Provided entries |
== Segment start ==

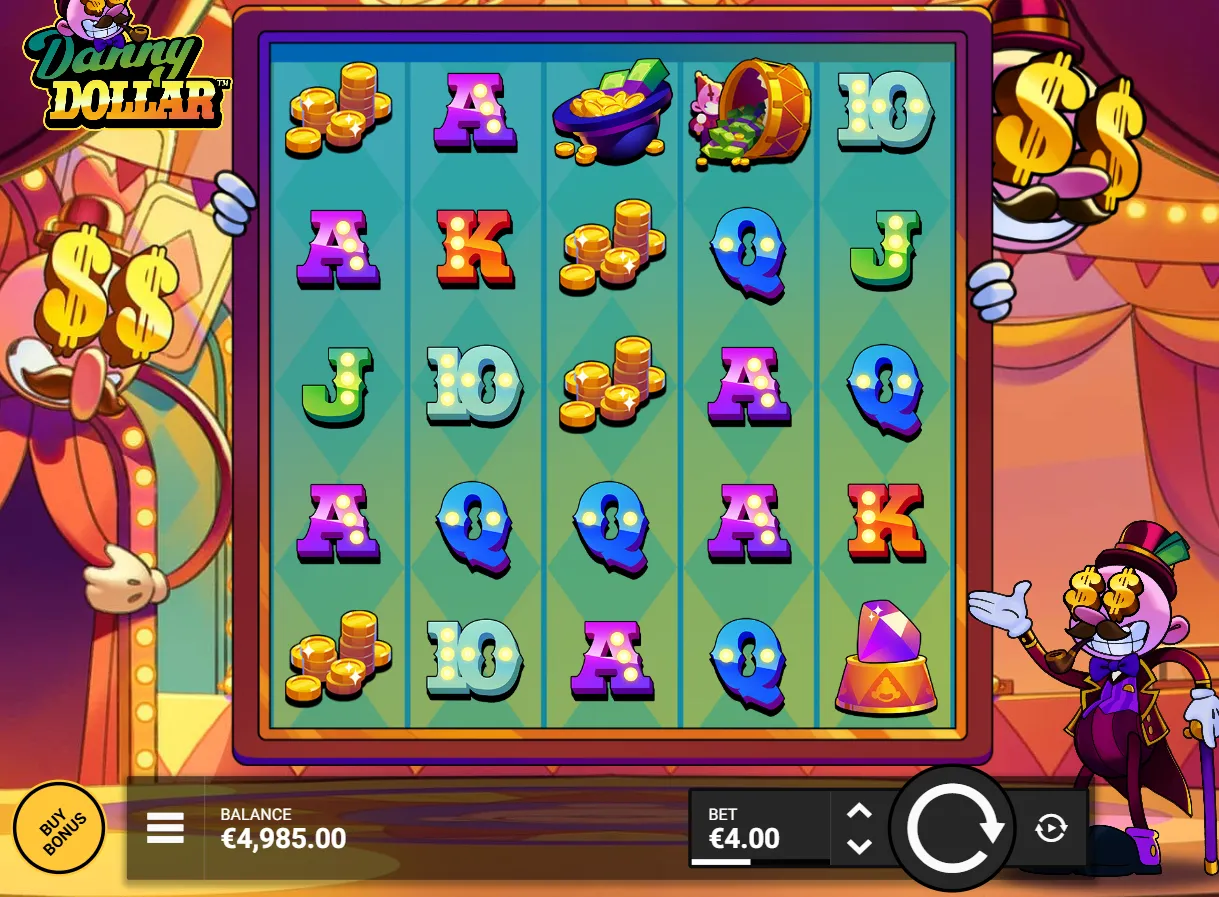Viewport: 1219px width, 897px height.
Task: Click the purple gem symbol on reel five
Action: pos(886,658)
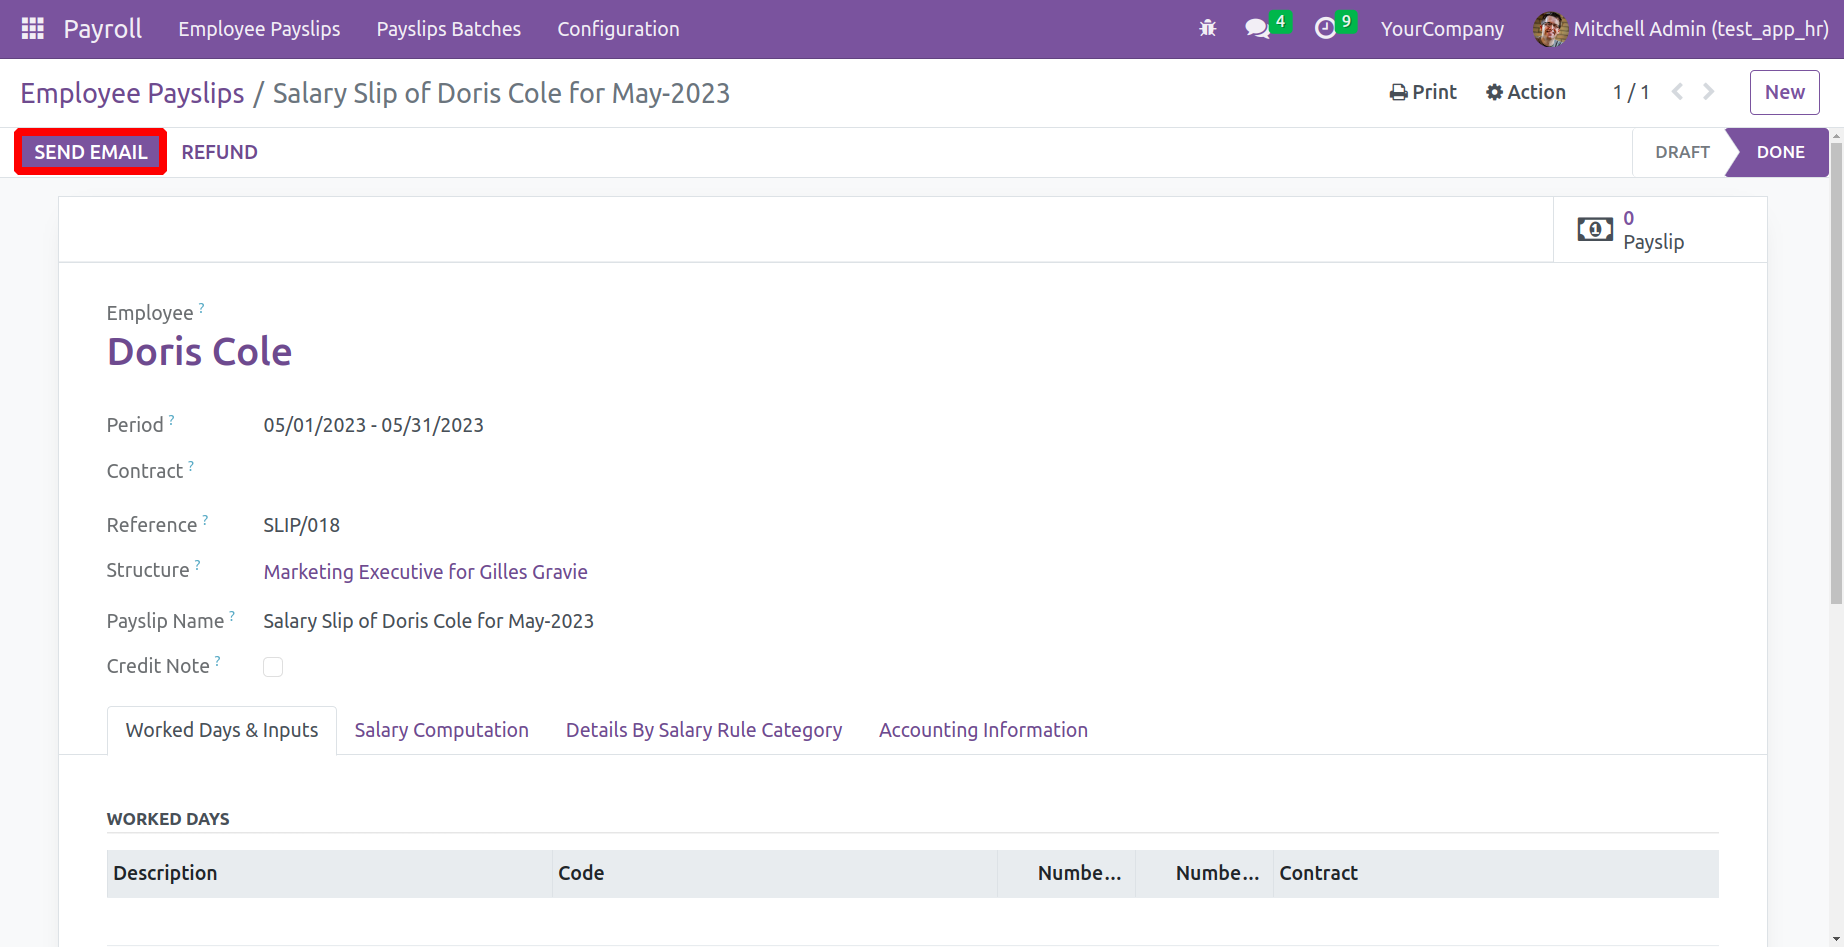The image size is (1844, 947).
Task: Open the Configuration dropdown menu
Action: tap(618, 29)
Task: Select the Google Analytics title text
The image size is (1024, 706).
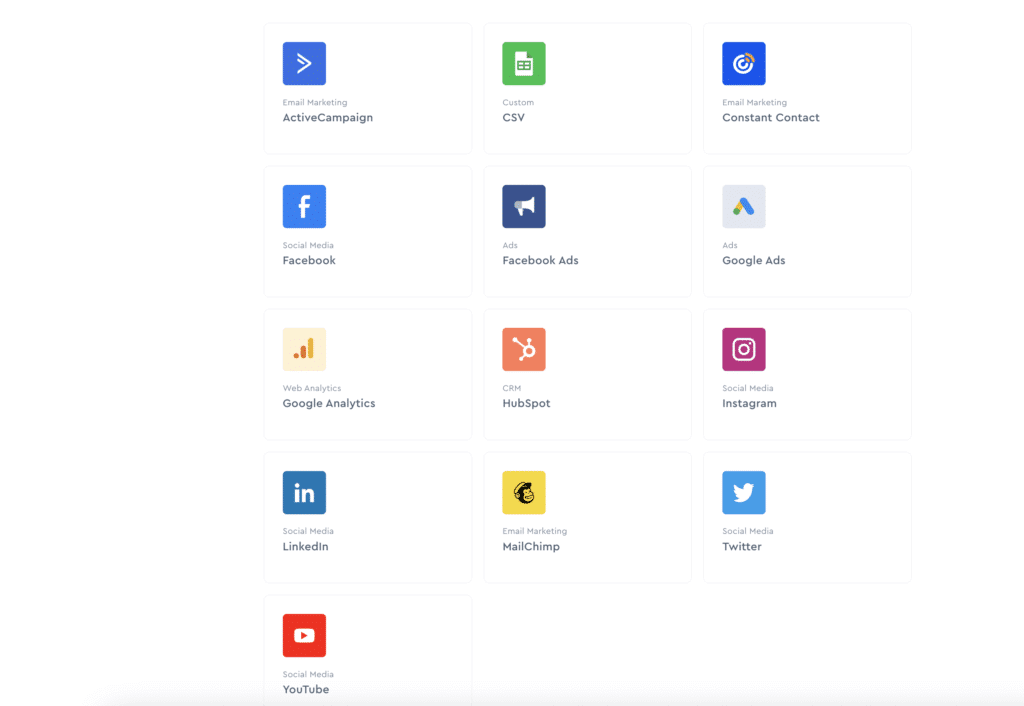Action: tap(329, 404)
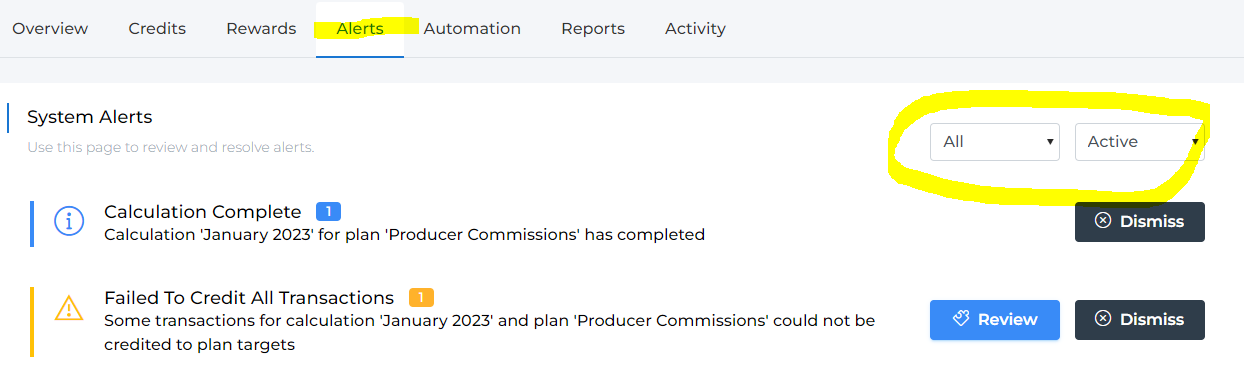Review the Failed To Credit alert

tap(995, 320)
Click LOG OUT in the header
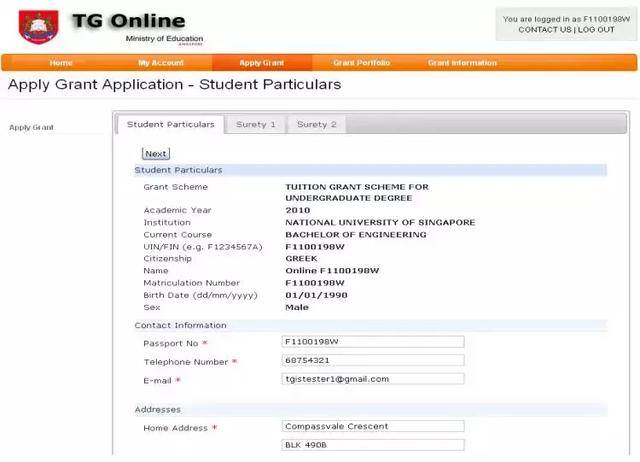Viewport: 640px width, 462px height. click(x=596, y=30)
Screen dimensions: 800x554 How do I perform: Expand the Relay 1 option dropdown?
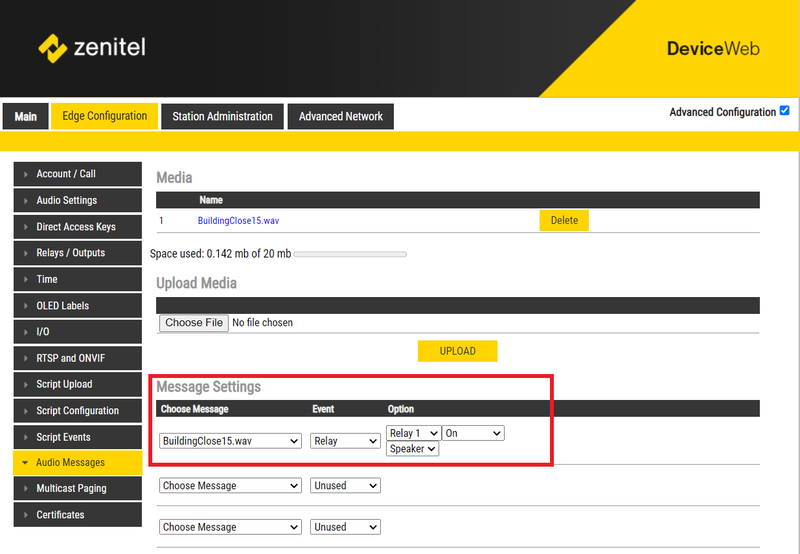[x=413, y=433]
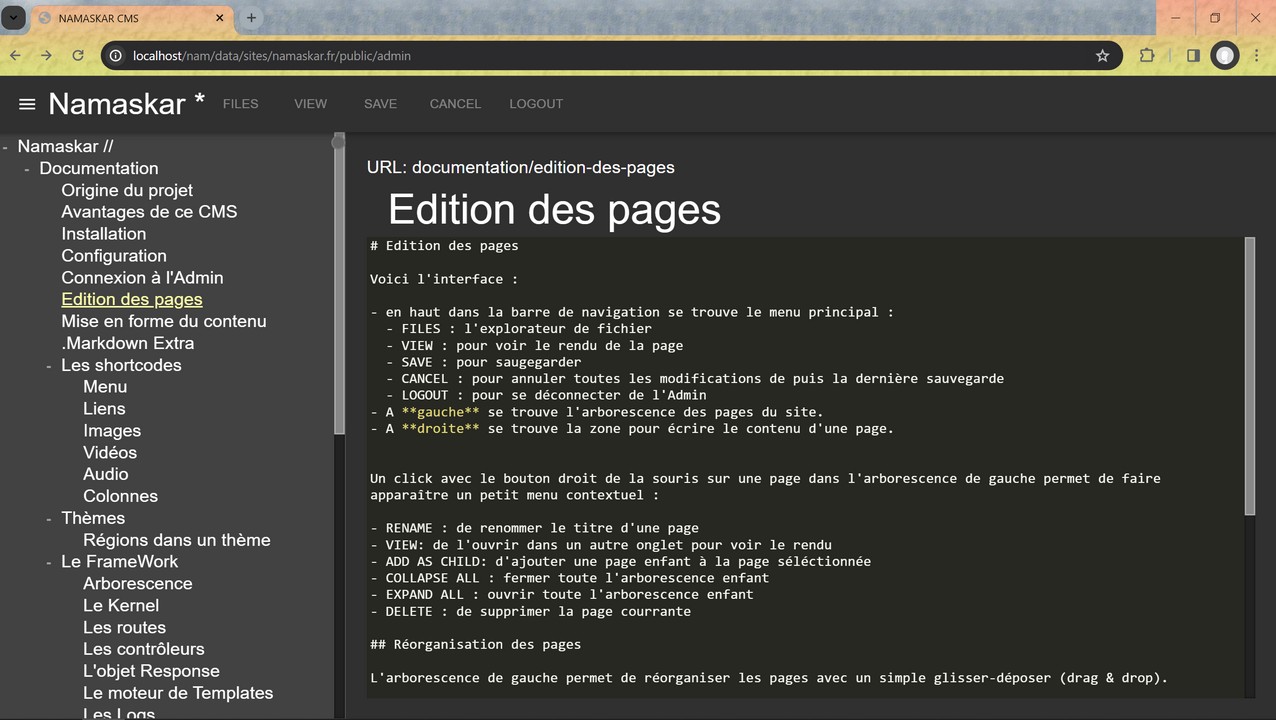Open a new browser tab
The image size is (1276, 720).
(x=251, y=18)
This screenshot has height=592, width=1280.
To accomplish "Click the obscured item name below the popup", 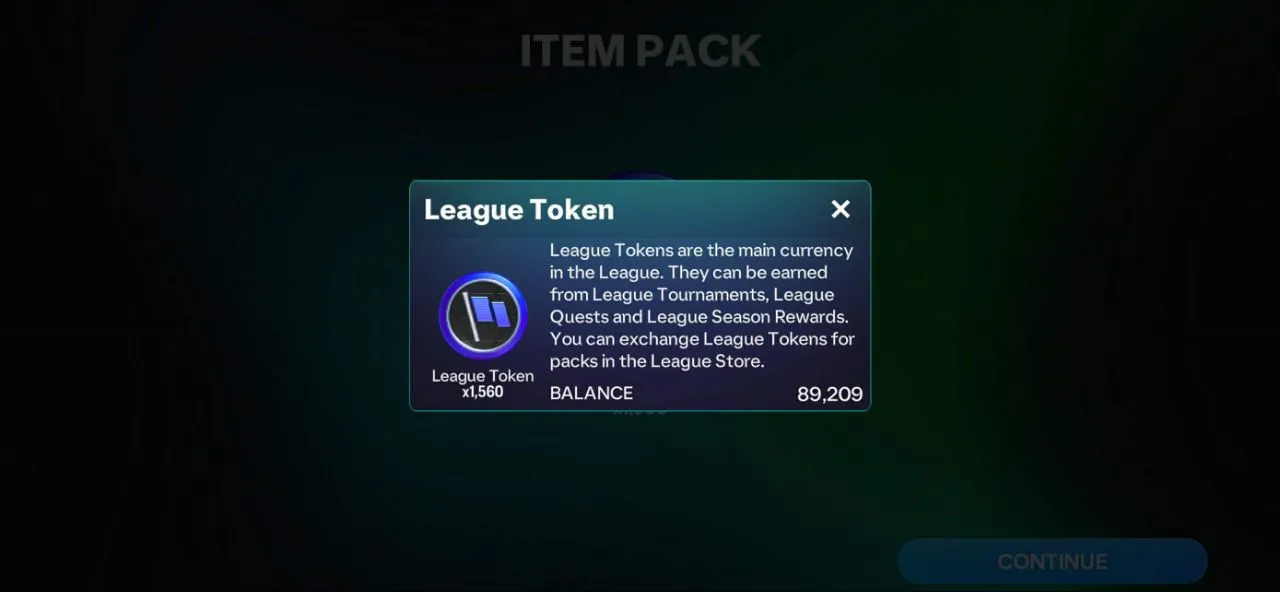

== Segment end ==

About this task | Leave out the pictures, and please output only the lines from the line that contains "Screen dimensions: 800x554" through the end of the data, both ends included.

Answer below |
Screen dimensions: 800x554 How do I perform: Expand the Relay 1 option dropdown?
[x=413, y=433]
Open a new browser tab
The image size is (1276, 720).
(x=251, y=18)
This screenshot has height=592, width=1280.
To accomplish "Click the obscured item name below the popup", 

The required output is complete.